Hoy, muchas mujeres han perdido incluso ese acercamiento a ellas mismas. Cerradas a la vida interior por falta de formación y la limitación del lenguaje: aisladas en sus pisos llenos a rebosar de cosas inútiles, convertidos en fondas de hijos displicentes y malhumorados, de hombres que encuentran en el fútbol y poco más un medio seguro de aturdirse, viven una soledad terrible y un deseo de huida que las hace vulnerables a cualquier publicidad, a cualquier forma de entrega que les permita, al menos, sentirse vivas.
      Esas mujeres, que lo mismo están en el pueblo que en la ciudad, que igual pueden ser amas de casa que mujeres que trabajan y se afanan para luego tener que tomar somníferos porque ese tiempo que podía ser para ellas el de su encuentro, es, sin embargo, el que más temen, el que se convierte en una terrible amenaza que sólo los fármacos parecen conjurar.
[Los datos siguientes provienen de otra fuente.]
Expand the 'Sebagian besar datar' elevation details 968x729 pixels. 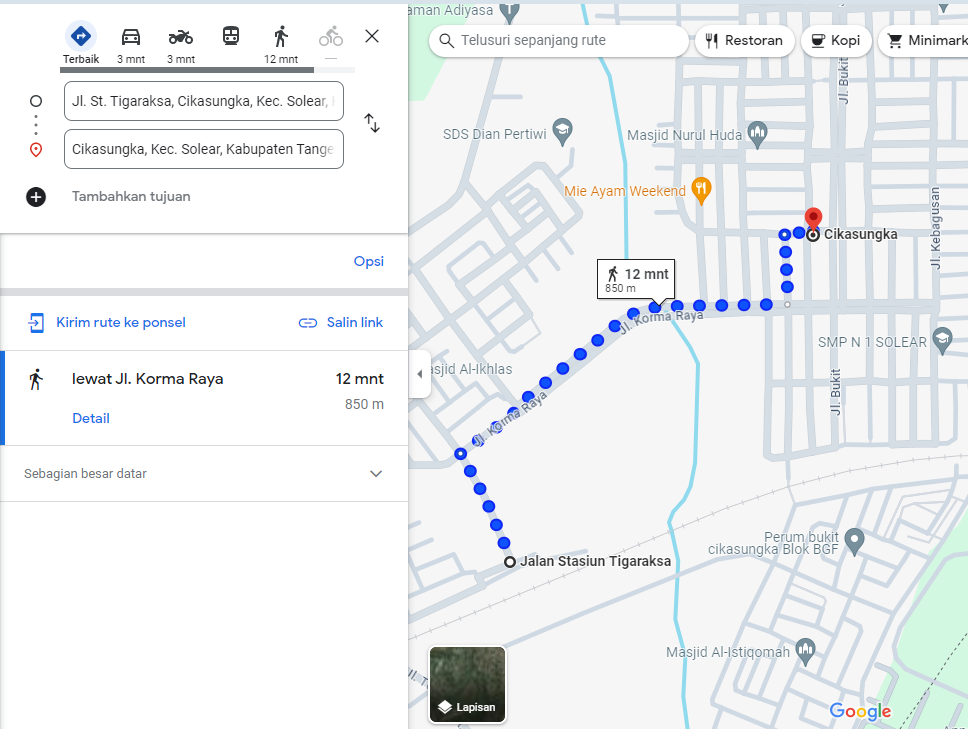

      Son mujeres que pretenden llenar su vacío con el vacío de los otros. El médico intentará curar su mal incurable: hoy un relajante, mañana un sedante, pasado un somnífero, hasta que la rueda empieza a girar y todas las pastillas no son suficientes para evitar ese tiempo que podrían hacer suyo, en el que podrían vivir en sí mismas y de sí mismas si no tuvieran miedo, si no fueran como el niño que corre asustado queriendo librarse de su propia sombra.
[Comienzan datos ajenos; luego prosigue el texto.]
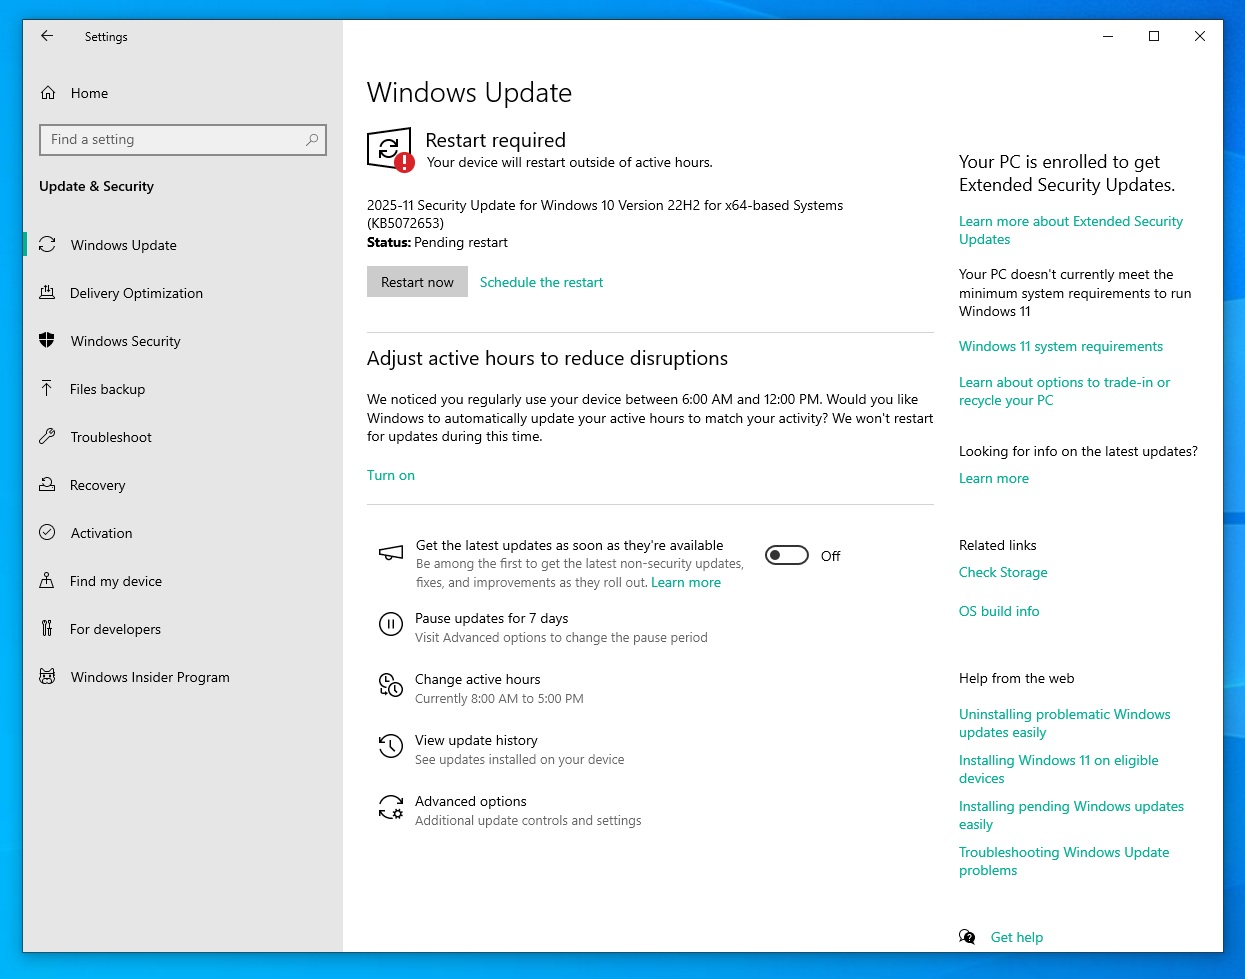Click Turn on to adjust active hours

(390, 475)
      Alcohol, juego, pastillas, enfermedades mil que sufre el cuerpo cuando empieza a olvidar que es la mente la que no puede con la vida.
      Miedo, soledad, angustia, huida, depresión, histeria. Caminos erráticos que no llevan más que al sufrimiento inútil. Una formación equivocada e insuficiente que no puede atender a la necesidad de encuentro con uno mismo. Encuentro, descubrimiento permanentemente distinto desde el que es posible acercarse a los otros, comprender a los otros, reconciliarse con la soledad y con la vida. No es fácil llegar ahí, pero merece la pena intentarlo. Conquistar la intimidad es quizá la gran tarea de la vida, la que durará toda la vida, la que hará de la vida una tarea apasionante.